On April 30, 2020 U.S. District Court Judge Tanya Walton Pratt issued a $69.6 million judgment against the defendants in the high-profile qui tam False Claims Act case U.S. ex rel. Chepurko v. e-biofuels, LLP, et al.
The qui tam case was triggered by whistleblower disclosures of the then 21-year old Alexander Chepurko regarding fraudulent transactions in the renewable energy biofuels industry. Chepurko’s case developed into the largest environmental and securities fraud cases in Indiana history, was highlighted in the CBS tv show “Whistleblower,” and resulted in successful fraud and securities prosecutions by the government.
Despite this legal victory, Chepurko must still await the conclusion of collection efforts by the government in multiple cases before he can obtain a whistleblower award.
Chepurko’s testimony and whistleblower disclosures landed six members of the fraud scheme in prison, including the main mastermind who was sentenced to 20-years in jail. The securities fraud prosecutions resulted in the main defendant, the former CEO of a publicly traded company, being sentenced to 10 years in jail, and it is one of the first successful prosecutions for securities fraud alleging violations of the Sarbanes-Oxley Act.
As explained by Judge Pratt, Mr. Chepurko “blew the whistle on the Defendants for false claims” and “because of Chepurko’s whistleblowing efforts, the Government was able to criminally prosecute” various wrongdoers “for their roles in a multi-state scheme to defraud biodiesel buyers and U.S. taxpayers by fraudulently selling biodiesel incentives.”
Under the False Claims Act, Mr. Chepurko was permitted to file a qui tam action in order to seek damages on behalf of the United States. The $69.6 million judgment is paid to the government. Mr. Chepurko is entitled to a whistleblower reward of between 25-30% of what the government collects. Taxpayers do not pay any of the rewards, and all proceeds come directly from the fines and penalties obtained from the wrongdoers.
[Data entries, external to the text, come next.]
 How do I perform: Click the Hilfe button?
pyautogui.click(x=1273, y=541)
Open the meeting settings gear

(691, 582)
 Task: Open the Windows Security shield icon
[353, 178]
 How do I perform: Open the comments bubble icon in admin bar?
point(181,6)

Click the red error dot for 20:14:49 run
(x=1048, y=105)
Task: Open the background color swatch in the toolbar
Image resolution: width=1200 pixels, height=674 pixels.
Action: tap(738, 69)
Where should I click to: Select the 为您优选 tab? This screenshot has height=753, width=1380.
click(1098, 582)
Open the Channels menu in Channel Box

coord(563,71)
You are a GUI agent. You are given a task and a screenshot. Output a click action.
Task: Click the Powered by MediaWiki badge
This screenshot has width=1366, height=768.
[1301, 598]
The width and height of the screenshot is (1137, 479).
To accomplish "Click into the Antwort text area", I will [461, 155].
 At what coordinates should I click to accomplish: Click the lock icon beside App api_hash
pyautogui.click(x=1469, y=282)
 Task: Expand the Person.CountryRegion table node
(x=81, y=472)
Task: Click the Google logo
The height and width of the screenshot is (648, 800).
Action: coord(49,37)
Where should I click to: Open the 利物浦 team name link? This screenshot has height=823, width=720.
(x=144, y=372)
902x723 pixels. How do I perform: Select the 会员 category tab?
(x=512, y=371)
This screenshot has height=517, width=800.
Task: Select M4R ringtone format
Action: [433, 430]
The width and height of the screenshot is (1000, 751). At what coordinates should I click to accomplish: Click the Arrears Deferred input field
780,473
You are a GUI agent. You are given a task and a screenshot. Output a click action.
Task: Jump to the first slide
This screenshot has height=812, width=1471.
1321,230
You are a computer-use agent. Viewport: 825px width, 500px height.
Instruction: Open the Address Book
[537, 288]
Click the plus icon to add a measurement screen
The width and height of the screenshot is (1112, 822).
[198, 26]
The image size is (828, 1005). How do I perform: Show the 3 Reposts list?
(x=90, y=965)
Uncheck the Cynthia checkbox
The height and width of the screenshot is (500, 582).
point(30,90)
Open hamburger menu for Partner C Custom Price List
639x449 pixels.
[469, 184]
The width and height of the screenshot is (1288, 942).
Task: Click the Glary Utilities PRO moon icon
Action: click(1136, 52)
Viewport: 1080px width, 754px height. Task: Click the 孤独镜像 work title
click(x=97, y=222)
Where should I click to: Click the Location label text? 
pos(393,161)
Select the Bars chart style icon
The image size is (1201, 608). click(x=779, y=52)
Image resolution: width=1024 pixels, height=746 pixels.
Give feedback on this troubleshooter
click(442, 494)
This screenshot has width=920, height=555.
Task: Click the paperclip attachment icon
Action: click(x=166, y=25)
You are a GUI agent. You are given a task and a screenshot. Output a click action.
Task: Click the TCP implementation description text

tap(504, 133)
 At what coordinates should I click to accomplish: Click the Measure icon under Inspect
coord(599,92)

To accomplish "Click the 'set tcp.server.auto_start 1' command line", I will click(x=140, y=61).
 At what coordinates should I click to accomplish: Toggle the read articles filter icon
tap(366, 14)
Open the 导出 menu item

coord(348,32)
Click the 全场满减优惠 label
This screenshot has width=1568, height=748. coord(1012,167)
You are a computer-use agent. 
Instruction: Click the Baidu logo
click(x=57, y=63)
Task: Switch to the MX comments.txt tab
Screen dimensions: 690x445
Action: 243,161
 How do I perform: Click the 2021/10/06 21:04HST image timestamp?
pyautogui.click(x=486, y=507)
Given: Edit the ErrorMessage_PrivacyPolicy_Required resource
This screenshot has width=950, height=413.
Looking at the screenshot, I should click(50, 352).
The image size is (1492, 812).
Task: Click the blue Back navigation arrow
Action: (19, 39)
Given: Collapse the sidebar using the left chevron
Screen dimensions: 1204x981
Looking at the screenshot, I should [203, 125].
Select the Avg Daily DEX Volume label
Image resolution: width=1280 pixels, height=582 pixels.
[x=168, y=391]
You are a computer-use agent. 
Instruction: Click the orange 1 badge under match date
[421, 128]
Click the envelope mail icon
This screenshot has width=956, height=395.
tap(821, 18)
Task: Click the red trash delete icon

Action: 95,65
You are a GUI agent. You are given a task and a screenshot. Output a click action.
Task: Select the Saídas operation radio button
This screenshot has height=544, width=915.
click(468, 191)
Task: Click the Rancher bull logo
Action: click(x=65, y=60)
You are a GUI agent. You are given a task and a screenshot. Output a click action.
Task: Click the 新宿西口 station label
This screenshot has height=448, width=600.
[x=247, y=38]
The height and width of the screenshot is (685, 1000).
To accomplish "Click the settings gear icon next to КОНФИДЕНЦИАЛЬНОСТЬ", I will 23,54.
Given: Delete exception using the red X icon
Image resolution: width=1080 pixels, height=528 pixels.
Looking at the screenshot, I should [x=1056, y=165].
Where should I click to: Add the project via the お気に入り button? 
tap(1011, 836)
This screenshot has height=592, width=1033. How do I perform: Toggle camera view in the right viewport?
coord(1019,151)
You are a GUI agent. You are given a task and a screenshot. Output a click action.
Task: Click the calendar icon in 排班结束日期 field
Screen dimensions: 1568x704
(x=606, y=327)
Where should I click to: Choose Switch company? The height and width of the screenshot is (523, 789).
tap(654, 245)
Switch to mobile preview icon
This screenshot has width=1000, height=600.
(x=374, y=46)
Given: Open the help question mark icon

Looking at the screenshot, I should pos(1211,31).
In ruling in favor of Mr. Chepurko’s motion for judgment, the Court noted that:
“he voluntarily contacted the Government to disclose information about false claims” and provided the government with “extensive information.” Chepurko provided evidence of the crimes to the U.S. Attorney’s Office, the Internal Revenue Service (“IRS”), the EPA, the Department of Justice, the Federal Bureau of Investigation, and the Securities and Exchange Commission. The judge found that his “disclosures provided information that allowed the Government to conduct criminal and civil investigations,” permitted the EPA to issue “notices of violation,” and permitted the government to successfully prosecute “at least one civil action, one administrative action, and two criminal actions.”
In addition to obtaining a judgment on behalf of the United States for over $69 million in his False Claims Act case, Mr. Chepurko’s evidence resulted in the government obtaining guilty verdicts against seven individuals on numerous charges.
For example, the main king pin behind the frauds, Joseph Furando “pled guilty to charges of wire fraud, false statements to federal investigators, engaging in prohibited financial transactions with criminal proceeds, and conspiracy.” He was sentenced to 20-years in prison. Another defendant, Craig Ducey, “pled guilty to charges of wire fraud, false statements under the Clean Air Act, false claims against the IRS, obstruction of justice, engaging in prohibited financial transactions with criminal proceeds, and conspiracy.” He was sentenced to 6 years in jail. A third defendant, Chad Ducey, “pled guilty to charges of wire fraud, false statements to the EPA and IRS, false claims against the IRS, engaging in prohibited financial transactions with criminal proceeds, and conspiracy.” He was sentenced to 7 years behind bars.
In the securities fraud case defendant, Jeffrey Wilson was indicted for criminal violations of the Sarbanes-Oxley Act and was “tried by a jury.” The jury “found him guilty of nineteen counts of criminal violations, including securities fraud and making false statements to the Securities and Exchange Commission.” Wilson was sentenced to 10 years in jail.
Both Mr. Chepurko and his whistleblower attorney, David K. Colapinto, testified at the Wilson trial.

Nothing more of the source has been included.